元々、几帳面な性格らしく、居室は今日もよく片付いており、男性の一人暮らしとは思えないほど、こざっぱりとしている。

 

「辰夫さん、いっぱい汗をかいたので水分とって下さいね」
声をかけると、辰夫さんは部屋を出て行った。

廊下をミシミシと踏み鳴らす音が遠のいたと思ったら、続いて冷蔵庫がパタンと閉まる音が聴こえた。

また、ミシミシという音が近づいてくる。

 

「うい」辰夫さんがペットボトルのお茶を僕の目の前に差し出した。

「ありがとうございます」
今までの経験から、断ると辰夫さんの機嫌が非常に悪くなることを学んでいるので、素直に受け取っておく。

辰夫さんは一瞬だけ顎をしゃくってみせた。
「飲め」ということのようだ。

「いただきます」

辰夫さんは僕がお茶を口にする様子を見守ってから、自分もペットボトルを開け、ごくごくとのどを鳴らして飲んだ。

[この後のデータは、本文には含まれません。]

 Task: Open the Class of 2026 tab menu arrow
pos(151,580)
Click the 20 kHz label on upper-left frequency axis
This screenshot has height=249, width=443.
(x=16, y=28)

「ごちそうさまでした。暑い日が続くので熱中症には気を付けてくださいね。今日はこれで失礼します」

 

外の日差しはますます強まっている。

辰夫さんも表に出てくる。
見ると手にはさみが握られている。

辰夫さんは窓を覆うように茂っている緑のカーテンにはさみをむけた。
振り向くと、手には大きなゴーヤが2本。

辰夫さんが僕にゴーヤを差し出した。

慌てて、持っていたバイクのヘルメットを置き、受け取る。

辰夫さんはズボンのポケットから、スーパーの袋を引っ張り出し、どうぞと言うように口をひろげた。

僕はゴーヤを袋に入れた。

辰夫さんは僕の胸に押し付けるように、袋を持った手を伸ばした。

「立派なゴーヤですね。いただいていいんですか?」

辰夫さんは少しはにかんで、小さく2回うなずいた。

「ありがとうございます。いただきますね。また来週お願いします」

「おう」

 

身体が風を感じ始めるころ、いつものようにバイクが角を曲がるまで見送ってくれる辰夫さんの姿がバックミラーに映った。

ヘルメットのなかで自然に口元がゆるんだ。